Corn Products plans National Starch integration as Q3 sales rise

Corn Products International has reported increased sales in Q3 and raised its outlook, although profits were hurt by costs related to the acquisition of National Starch.

The Illinois-based corn refiner and supplier of sweeteners and starches reported net income in the third quarter ended September 30 of $38.8m, down 28 percent from $54m for the prior year period. Net sales were $1.02bn, up five percent. The company also reported after tax charges of $23.9m related to the National Starch acquisition.

Corn Products International’s chairman, president and CEO Ilene Gordon said: "I am pleased to report a very good quarter. We saw strong volume growth across all our regions. In North America, we continued to see strong demand from the beverage industry in Mexico, as well as regional volume improvements in processed foods, corrugating and bakery. In South America, volume growth resulted from broad customer demand across multiple segments. In Asia/Africa, volume growth continued to be led by customer demand for sweeteners and starches in South Korea and Pakistan."
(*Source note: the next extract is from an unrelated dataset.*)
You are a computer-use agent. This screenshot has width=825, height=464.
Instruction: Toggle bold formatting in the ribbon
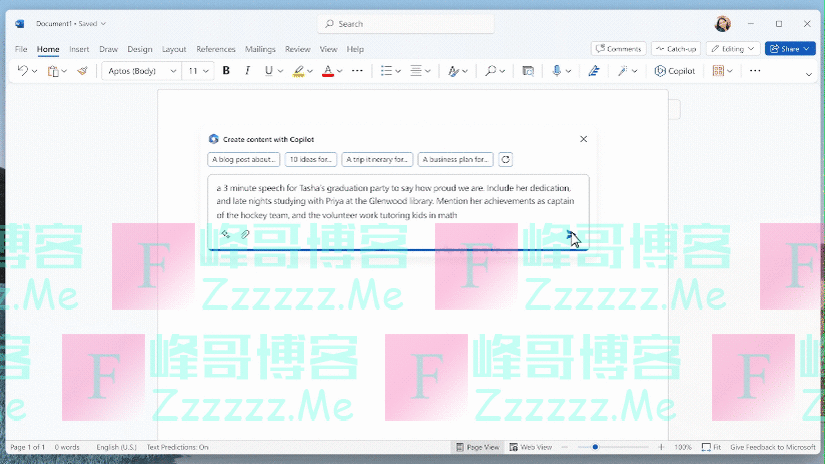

The company also increased its outlook from its previous range of $2.55 to $2.75 per share, to $2.75 to $2.85.

"This range excludes the impact associated with the National Starch acquisition and the shutdown of the company's Chilean plant,” said Gordon.

National Starch acquisition

Corn Products International completed its $1.3bn acquisition of National Starch at the beginning of the month, providing the company with a new presence in markets in Europe and Australasia, as well as access to new technologies, and improved scale and capabilities in markets where it already has a presence.

"The National Starch business has rebounded very nicely from the challenges experienced in 2009,” Gordon said. “While we are in the early planning stages for 2011, we expect that the acquisition will have a positive impact on earnings in 2011. We are making good progress with respect to our integration work, and expect to have the two businesses fully integrated over the next 18 to 24 months.”